President Obama signed a tax bill into law yesterday (Friday) that gives us some clarity on what the tax situation will be for 2011 and 2012.  Here are the highlights of the bill:

  • Tax brackets to remain the same, with a 10% bottom rate and a 35% top rate.  Without this legislation, the bottom rate would have increased to 15% and the top rate to 39.6%.
  • A “payroll tax holiday” that reduces the amount of FICA withholding by 2% (self-employed taxpayers will see their self-employment tax decrease by 2%).  For a person making $40,000/year, this would equal an $800 savings.  (But the Making Work Pay Credit is expiring, which negates some of the savings.)
  • Another “patch” to the Alternative Minimum Tax that will help millions of taxpayers avoid this tax.

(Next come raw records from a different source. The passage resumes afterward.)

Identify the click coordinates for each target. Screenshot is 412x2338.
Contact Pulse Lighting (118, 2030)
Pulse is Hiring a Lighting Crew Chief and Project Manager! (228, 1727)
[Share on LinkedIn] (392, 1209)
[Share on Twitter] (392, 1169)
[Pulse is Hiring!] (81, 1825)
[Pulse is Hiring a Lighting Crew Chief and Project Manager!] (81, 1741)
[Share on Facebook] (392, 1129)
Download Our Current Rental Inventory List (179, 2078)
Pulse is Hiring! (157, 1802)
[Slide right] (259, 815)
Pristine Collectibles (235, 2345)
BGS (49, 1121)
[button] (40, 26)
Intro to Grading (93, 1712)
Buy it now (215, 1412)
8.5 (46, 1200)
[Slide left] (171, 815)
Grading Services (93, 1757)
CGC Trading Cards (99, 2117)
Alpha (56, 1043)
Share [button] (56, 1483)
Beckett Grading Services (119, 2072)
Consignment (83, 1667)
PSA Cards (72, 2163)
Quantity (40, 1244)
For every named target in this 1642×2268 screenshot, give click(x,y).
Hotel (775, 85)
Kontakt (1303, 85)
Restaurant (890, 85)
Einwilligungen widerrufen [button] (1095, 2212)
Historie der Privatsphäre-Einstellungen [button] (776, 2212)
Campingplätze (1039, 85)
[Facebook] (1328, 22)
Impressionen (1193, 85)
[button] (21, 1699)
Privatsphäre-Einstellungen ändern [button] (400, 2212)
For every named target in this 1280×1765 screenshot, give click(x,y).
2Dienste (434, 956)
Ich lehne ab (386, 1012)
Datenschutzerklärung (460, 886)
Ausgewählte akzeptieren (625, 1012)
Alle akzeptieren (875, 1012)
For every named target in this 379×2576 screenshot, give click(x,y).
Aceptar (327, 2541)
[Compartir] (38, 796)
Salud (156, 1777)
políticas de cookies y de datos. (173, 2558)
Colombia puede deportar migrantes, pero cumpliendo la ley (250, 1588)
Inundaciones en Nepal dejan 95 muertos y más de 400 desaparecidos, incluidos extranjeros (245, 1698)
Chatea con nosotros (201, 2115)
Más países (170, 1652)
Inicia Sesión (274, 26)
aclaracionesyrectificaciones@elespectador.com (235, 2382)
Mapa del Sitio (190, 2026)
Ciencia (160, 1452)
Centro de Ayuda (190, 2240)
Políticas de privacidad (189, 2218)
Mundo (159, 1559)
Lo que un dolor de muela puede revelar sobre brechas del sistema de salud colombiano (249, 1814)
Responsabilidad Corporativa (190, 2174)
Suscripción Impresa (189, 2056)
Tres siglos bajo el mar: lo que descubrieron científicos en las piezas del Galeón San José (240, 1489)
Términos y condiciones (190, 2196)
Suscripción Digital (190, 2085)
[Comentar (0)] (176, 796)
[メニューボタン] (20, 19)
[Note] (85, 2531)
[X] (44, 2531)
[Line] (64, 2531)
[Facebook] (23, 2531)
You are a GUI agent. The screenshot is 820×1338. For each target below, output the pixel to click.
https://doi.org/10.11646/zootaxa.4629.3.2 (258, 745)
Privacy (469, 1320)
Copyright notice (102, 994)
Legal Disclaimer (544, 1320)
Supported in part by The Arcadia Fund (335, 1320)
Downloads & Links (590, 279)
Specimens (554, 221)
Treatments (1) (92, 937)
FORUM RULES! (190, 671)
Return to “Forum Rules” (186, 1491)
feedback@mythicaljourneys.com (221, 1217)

  • The capital gains and qualified dividends rates remain at 0% for taxpayers in the 10% and 15% tax brackets, and at 15% for taxpayers in the higher tax brackets. 
  • The Child Tax Credit will remain at $1,000 (it had been set to decrease to $500 in 2011).
  • You can claim dependent care expenses of $3,000 for one child or $6,000 for two or more children.  These amounts had been set to decrease to $2,400 and $4,800.
  • The expanded Earned Income Credit remains in place through 2012.
  • The credit available for energy efficient upgrades to your home remains in place through 2012 (it had been set to expire at the end of this year).
  • Extension of the American Opportunity Credit for college expenses, and an extension of the “above-the-line” deduction for college expenses.
  • Special 100% “bonus depreciation” for purchases of brand-new assets from September 9, 2010, through the end of 2011.
  • The estate tax returns with a $5 million exemption per person, and a 35% top rate, retroactive to January 1, 2010.  Estates arising in 2010 will have the option of of using these rules, or using the “old rules” of no estate tax and a reduction in the amount of increase in carryover basis.